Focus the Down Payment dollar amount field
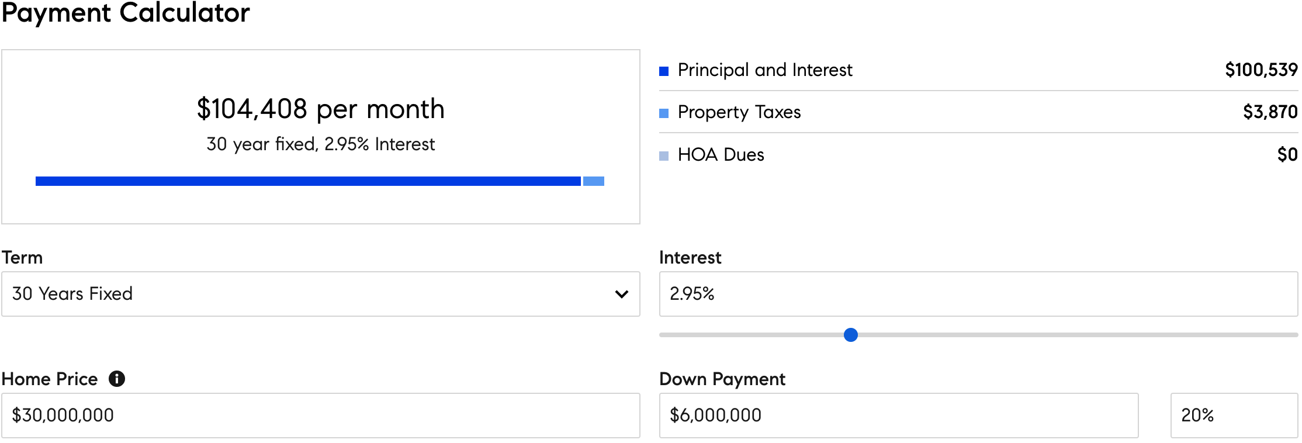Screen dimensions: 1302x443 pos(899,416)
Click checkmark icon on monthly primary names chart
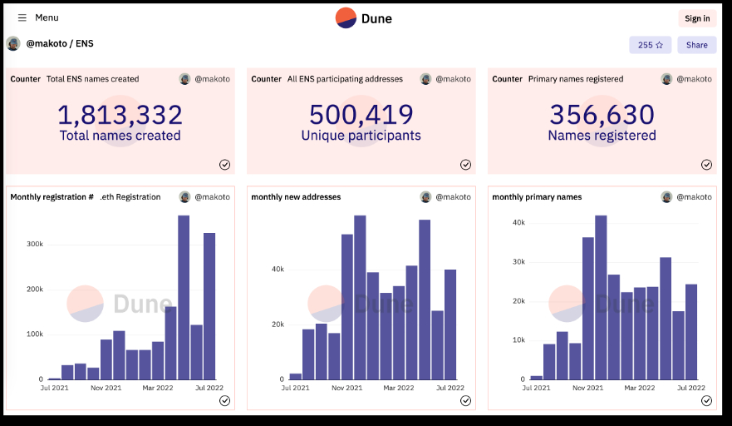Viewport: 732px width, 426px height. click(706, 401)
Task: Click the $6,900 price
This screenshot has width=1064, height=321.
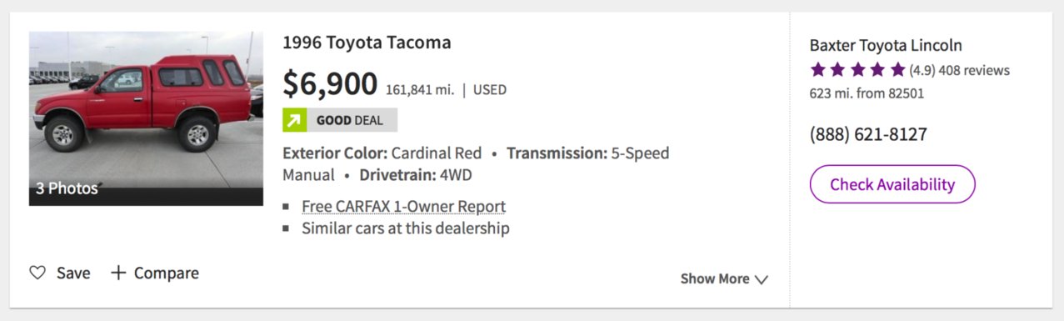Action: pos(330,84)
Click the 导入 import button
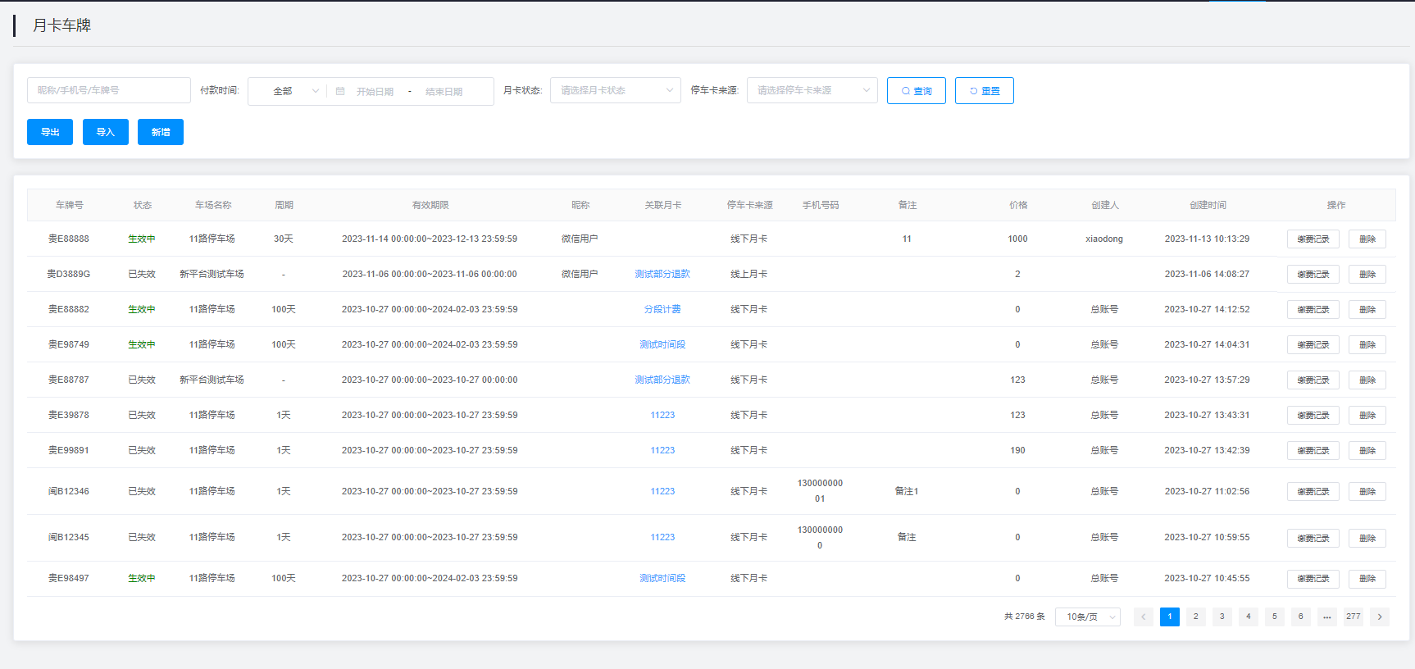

--

_Instructions to follow_
Retype the records above exactly. Leave the pictures out.

_Written response_
Focus the Down Payment dollar amount field
Screen dimensions: 1302x443 pos(899,416)
Click checkmark icon on monthly primary names chart
Viewport: 732px width, 426px height. click(706, 401)
Task: Click the $6,900 price
This screenshot has width=1064, height=321.
Action: pos(330,84)
Click the 导入 import button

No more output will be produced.